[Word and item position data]
━━━━━━━━━━━━━━━━━━━━━━━━━━━━━━
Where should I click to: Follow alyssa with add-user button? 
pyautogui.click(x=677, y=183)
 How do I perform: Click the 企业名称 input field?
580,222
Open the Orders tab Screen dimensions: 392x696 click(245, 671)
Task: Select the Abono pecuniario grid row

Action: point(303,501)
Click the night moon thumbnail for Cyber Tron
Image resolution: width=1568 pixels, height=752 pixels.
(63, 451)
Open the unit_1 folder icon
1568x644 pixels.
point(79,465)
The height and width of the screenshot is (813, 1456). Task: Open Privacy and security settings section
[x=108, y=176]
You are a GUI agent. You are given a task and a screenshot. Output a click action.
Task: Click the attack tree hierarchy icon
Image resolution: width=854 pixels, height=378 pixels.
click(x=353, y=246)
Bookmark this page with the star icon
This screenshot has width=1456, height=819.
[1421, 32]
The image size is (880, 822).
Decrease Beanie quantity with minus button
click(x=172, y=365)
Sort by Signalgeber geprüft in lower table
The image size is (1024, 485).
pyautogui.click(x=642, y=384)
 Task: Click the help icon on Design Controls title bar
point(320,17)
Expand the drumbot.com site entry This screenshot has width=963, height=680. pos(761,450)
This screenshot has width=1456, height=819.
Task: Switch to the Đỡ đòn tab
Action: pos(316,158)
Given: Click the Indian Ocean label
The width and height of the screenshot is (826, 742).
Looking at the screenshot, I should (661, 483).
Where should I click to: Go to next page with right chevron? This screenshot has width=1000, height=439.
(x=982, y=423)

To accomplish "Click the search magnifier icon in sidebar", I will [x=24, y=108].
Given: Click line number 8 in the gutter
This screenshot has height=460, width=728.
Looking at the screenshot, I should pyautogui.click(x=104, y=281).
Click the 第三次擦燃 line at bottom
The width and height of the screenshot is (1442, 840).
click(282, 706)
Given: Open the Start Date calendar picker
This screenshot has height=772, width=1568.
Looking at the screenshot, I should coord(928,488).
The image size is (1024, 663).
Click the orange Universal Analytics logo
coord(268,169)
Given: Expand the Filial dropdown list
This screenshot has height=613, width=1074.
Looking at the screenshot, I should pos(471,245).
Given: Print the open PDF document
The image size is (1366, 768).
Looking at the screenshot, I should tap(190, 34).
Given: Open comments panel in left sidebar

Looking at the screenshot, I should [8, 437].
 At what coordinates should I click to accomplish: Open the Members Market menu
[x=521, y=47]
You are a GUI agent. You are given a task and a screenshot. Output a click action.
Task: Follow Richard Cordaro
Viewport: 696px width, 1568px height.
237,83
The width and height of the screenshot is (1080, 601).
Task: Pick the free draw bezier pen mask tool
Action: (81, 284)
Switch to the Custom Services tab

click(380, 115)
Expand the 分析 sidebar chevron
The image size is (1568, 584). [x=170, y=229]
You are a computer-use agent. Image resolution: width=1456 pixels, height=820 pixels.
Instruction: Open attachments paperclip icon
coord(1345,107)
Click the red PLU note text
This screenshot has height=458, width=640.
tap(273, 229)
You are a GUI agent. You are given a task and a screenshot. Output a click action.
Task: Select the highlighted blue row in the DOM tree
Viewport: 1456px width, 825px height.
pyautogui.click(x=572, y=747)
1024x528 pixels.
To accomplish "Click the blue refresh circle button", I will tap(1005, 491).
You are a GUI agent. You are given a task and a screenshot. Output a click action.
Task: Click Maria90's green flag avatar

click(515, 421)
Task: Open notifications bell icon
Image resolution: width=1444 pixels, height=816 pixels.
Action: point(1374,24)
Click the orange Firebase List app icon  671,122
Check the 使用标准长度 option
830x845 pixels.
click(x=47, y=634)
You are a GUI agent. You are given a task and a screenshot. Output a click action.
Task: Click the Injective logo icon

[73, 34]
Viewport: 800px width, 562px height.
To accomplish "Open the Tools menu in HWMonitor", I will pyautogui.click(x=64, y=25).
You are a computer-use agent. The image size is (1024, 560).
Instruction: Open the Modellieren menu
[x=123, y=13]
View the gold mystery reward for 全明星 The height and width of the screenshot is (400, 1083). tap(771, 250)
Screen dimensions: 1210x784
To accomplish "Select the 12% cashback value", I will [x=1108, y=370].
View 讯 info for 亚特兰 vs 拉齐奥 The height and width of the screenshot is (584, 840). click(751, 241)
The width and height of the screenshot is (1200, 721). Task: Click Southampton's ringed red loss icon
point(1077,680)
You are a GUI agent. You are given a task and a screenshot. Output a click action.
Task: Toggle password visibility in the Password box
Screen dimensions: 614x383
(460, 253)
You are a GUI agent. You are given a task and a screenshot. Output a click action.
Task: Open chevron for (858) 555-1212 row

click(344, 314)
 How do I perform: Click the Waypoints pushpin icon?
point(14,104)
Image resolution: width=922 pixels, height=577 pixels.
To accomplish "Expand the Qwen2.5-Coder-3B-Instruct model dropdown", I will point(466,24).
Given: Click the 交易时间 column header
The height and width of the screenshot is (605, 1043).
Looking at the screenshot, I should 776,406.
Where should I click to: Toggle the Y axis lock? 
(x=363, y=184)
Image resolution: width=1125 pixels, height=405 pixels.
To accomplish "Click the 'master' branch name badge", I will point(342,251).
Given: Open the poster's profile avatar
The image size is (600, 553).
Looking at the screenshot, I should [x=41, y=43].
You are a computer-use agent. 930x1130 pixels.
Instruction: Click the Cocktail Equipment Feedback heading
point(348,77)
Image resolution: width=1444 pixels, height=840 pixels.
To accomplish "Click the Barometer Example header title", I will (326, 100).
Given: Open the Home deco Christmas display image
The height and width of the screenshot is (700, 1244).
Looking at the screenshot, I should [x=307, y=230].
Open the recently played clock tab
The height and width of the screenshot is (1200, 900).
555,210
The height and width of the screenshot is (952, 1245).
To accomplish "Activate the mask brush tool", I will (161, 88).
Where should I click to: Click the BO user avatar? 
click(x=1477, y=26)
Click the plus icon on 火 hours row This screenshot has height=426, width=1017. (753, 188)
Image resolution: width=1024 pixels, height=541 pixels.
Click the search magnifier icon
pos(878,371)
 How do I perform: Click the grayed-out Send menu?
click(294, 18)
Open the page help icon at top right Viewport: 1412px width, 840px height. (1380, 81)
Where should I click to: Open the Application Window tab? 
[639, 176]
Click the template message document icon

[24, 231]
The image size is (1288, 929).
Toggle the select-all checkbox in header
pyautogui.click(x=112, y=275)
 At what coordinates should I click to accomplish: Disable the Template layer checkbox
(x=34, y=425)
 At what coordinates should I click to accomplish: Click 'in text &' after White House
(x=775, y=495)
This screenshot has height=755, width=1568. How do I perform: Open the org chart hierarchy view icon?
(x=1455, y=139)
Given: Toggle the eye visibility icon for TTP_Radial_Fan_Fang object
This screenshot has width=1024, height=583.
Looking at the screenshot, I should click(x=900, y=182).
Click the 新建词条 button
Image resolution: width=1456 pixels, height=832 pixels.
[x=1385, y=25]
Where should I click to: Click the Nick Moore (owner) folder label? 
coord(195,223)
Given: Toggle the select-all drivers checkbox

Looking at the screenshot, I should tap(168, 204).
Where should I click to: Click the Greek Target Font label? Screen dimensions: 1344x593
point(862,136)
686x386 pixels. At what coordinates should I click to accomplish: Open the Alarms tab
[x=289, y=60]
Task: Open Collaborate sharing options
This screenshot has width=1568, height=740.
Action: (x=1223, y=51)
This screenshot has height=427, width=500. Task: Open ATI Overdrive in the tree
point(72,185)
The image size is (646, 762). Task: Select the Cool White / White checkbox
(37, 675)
━━━━━━━━━━━━━━━━━━━━━━━━━━━━━━
> **Instructions to follow**: Duplicate every line of the records above without any change.

> **Task solution**:
Where should I click to: Follow alyssa with add-user button? 
pyautogui.click(x=677, y=183)
 How do I perform: Click the 企业名称 input field?
580,222
Open the Orders tab Screen dimensions: 392x696 click(245, 671)
Task: Select the Abono pecuniario grid row

Action: point(303,501)
Click the night moon thumbnail for Cyber Tron
Image resolution: width=1568 pixels, height=752 pixels.
(63, 451)
Open the unit_1 folder icon
1568x644 pixels.
point(79,465)
The height and width of the screenshot is (813, 1456). Task: Open Privacy and security settings section
[x=108, y=176]
You are a GUI agent. You are given a task and a screenshot. Output a click action.
Task: Click the attack tree hierarchy icon
Image resolution: width=854 pixels, height=378 pixels.
click(x=353, y=246)
Bookmark this page with the star icon
This screenshot has width=1456, height=819.
[1421, 32]
The image size is (880, 822).
Decrease Beanie quantity with minus button
click(x=172, y=365)
Sort by Signalgeber geprüft in lower table
The image size is (1024, 485).
pyautogui.click(x=642, y=384)
 Task: Click the help icon on Design Controls title bar
point(320,17)
Expand the drumbot.com site entry This screenshot has width=963, height=680. pos(761,450)
This screenshot has width=1456, height=819.
Task: Switch to the Đỡ đòn tab
Action: pos(316,158)
Given: Click the Indian Ocean label
The width and height of the screenshot is (826, 742).
Looking at the screenshot, I should (661, 483).
Where should I click to: Go to next page with right chevron? This screenshot has width=1000, height=439.
(x=982, y=423)

To accomplish "Click the search magnifier icon in sidebar", I will [x=24, y=108].
Given: Click line number 8 in the gutter
This screenshot has height=460, width=728.
Looking at the screenshot, I should pyautogui.click(x=104, y=281).
Click the 第三次擦燃 line at bottom
The width and height of the screenshot is (1442, 840).
click(282, 706)
Given: Open the Start Date calendar picker
This screenshot has height=772, width=1568.
Looking at the screenshot, I should coord(928,488).
The image size is (1024, 663).
Click the orange Universal Analytics logo
coord(268,169)
Given: Expand the Filial dropdown list
This screenshot has height=613, width=1074.
Looking at the screenshot, I should pos(471,245).
Given: Print the open PDF document
The image size is (1366, 768).
Looking at the screenshot, I should tap(190, 34).
Given: Open comments panel in left sidebar

Looking at the screenshot, I should [8, 437].
 At what coordinates should I click to accomplish: Open the Members Market menu
[x=521, y=47]
You are a GUI agent. You are given a task and a screenshot. Output a click action.
Task: Follow Richard Cordaro
Viewport: 696px width, 1568px height.
237,83
The width and height of the screenshot is (1080, 601).
Task: Pick the free draw bezier pen mask tool
Action: (81, 284)
Switch to the Custom Services tab

click(380, 115)
Expand the 分析 sidebar chevron
The image size is (1568, 584). [x=170, y=229]
You are a computer-use agent. Image resolution: width=1456 pixels, height=820 pixels.
Instruction: Open attachments paperclip icon
coord(1345,107)
Click the red PLU note text
This screenshot has height=458, width=640.
tap(273, 229)
You are a GUI agent. You are given a task and a screenshot. Output a click action.
Task: Select the highlighted blue row in the DOM tree
Viewport: 1456px width, 825px height.
pyautogui.click(x=572, y=747)
1024x528 pixels.
To accomplish "Click the blue refresh circle button", I will tap(1005, 491).
You are a GUI agent. You are given a task and a screenshot. Output a click action.
Task: Click Maria90's green flag avatar

click(515, 421)
Task: Open notifications bell icon
Image resolution: width=1444 pixels, height=816 pixels.
Action: point(1374,24)
Click the orange Firebase List app icon  671,122
Check the 使用标准长度 option
830x845 pixels.
click(x=47, y=634)
You are a GUI agent. You are given a task and a screenshot. Output a click action.
Task: Click the Injective logo icon

[73, 34]
Viewport: 800px width, 562px height.
To accomplish "Open the Tools menu in HWMonitor", I will pyautogui.click(x=64, y=25).
You are a computer-use agent. The image size is (1024, 560).
Instruction: Open the Modellieren menu
[x=123, y=13]
View the gold mystery reward for 全明星 The height and width of the screenshot is (400, 1083). tap(771, 250)
Screen dimensions: 1210x784
To accomplish "Select the 12% cashback value", I will [x=1108, y=370].
View 讯 info for 亚特兰 vs 拉齐奥 The height and width of the screenshot is (584, 840). click(751, 241)
The width and height of the screenshot is (1200, 721). Task: Click Southampton's ringed red loss icon
point(1077,680)
You are a GUI agent. You are given a task and a screenshot. Output a click action.
Task: Toggle password visibility in the Password box
Screen dimensions: 614x383
(460, 253)
You are a GUI agent. You are given a task and a screenshot. Output a click action.
Task: Open chevron for (858) 555-1212 row

click(344, 314)
 How do I perform: Click the Waypoints pushpin icon?
point(14,104)
Image resolution: width=922 pixels, height=577 pixels.
To accomplish "Expand the Qwen2.5-Coder-3B-Instruct model dropdown", I will point(466,24).
Given: Click the 交易时间 column header
The height and width of the screenshot is (605, 1043).
Looking at the screenshot, I should 776,406.
Where should I click to: Toggle the Y axis lock? 
(x=363, y=184)
Image resolution: width=1125 pixels, height=405 pixels.
To accomplish "Click the 'master' branch name badge", I will point(342,251).
Given: Open the poster's profile avatar
The image size is (600, 553).
Looking at the screenshot, I should [x=41, y=43].
You are a computer-use agent. 930x1130 pixels.
Instruction: Click the Cocktail Equipment Feedback heading
point(348,77)
Image resolution: width=1444 pixels, height=840 pixels.
To accomplish "Click the Barometer Example header title", I will (326, 100).
Given: Open the Home deco Christmas display image
The height and width of the screenshot is (700, 1244).
Looking at the screenshot, I should [x=307, y=230].
Open the recently played clock tab
The height and width of the screenshot is (1200, 900).
555,210
The height and width of the screenshot is (952, 1245).
To accomplish "Activate the mask brush tool", I will (161, 88).
Where should I click to: Click the BO user avatar? 
click(x=1477, y=26)
Click the plus icon on 火 hours row This screenshot has height=426, width=1017. (753, 188)
Image resolution: width=1024 pixels, height=541 pixels.
Click the search magnifier icon
pos(878,371)
 How do I perform: Click the grayed-out Send menu?
click(294, 18)
Open the page help icon at top right Viewport: 1412px width, 840px height. (1380, 81)
Where should I click to: Open the Application Window tab? 
[639, 176]
Click the template message document icon

[24, 231]
The image size is (1288, 929).
Toggle the select-all checkbox in header
pyautogui.click(x=112, y=275)
 At what coordinates should I click to accomplish: Disable the Template layer checkbox
(x=34, y=425)
 At what coordinates should I click to accomplish: Click 'in text &' after White House
(x=775, y=495)
This screenshot has height=755, width=1568. How do I perform: Open the org chart hierarchy view icon?
(x=1455, y=139)
Given: Toggle the eye visibility icon for TTP_Radial_Fan_Fang object
This screenshot has width=1024, height=583.
Looking at the screenshot, I should click(x=900, y=182).
Click the 新建词条 button
Image resolution: width=1456 pixels, height=832 pixels.
[x=1385, y=25]
Where should I click to: Click the Nick Moore (owner) folder label? 
coord(195,223)
Given: Toggle the select-all drivers checkbox

Looking at the screenshot, I should tap(168, 204).
Where should I click to: Click the Greek Target Font label? Screen dimensions: 1344x593
point(862,136)
686x386 pixels. At what coordinates should I click to accomplish: Open the Alarms tab
[x=289, y=60]
Task: Open Collaborate sharing options
This screenshot has width=1568, height=740.
Action: (x=1223, y=51)
This screenshot has height=427, width=500. Task: Open ATI Overdrive in the tree
point(72,185)
The image size is (646, 762). Task: Select the Cool White / White checkbox
(37, 675)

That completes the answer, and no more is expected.